SFL: That’s a huge task you’ve set yourself. Very admirable but is it over ambitious?
Steve: This isn’t a fan-service game. We love our fans and we know loads of our fans love playing as the characters in Borderlands but we’re thinking of creating new experiences whilst keeping those guys happy. The original characters make appearances as Non-Playable Characters, so you can still interact with them. We know it’s a fine balance but we hope people agree we did the right thing and made an even better game.
SFL: Finally, this is Sci-Fi at it’s most zany. What influences have gone into Borderlands 2?

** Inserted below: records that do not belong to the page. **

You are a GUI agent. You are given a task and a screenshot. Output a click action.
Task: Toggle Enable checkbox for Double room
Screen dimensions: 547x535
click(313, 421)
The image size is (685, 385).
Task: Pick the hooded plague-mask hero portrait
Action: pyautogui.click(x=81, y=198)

Steve: It’s a really giant canvas that we’ve worked with. The content you’ve seen today is perhaps a bit silly and lighthearted but we’ve also shown gameplay where the characters are taking down the regime and pulling down statues. The tone does change throughout, there are some real intense moments in there too and sure, there is a sci-fi part of the overall story. We wanna take people on a ride. We want players to feel like the characters go through seriously tough stuff but then when they joke around it gives a richer pallet. The storytelling in this game is so much better, we’re very proud of it. The first Borderlands was mainly go-fetch quests, so hopefully people will like the story. Crumpets and tea parties are fun right
It certainly is! Borderlands 2 is anything but subtle but it’s humour, intentions, tone, style and story has a surprising charm plus it’s cracking good fun. It’s not sick but explosive; its language is brassy and borders on immature without being stupidly absurd or offensive. Inventive, addictive and will keep players amused for hours, add this to your must-purchase list and look out for its release in the UK on 21st September 2012.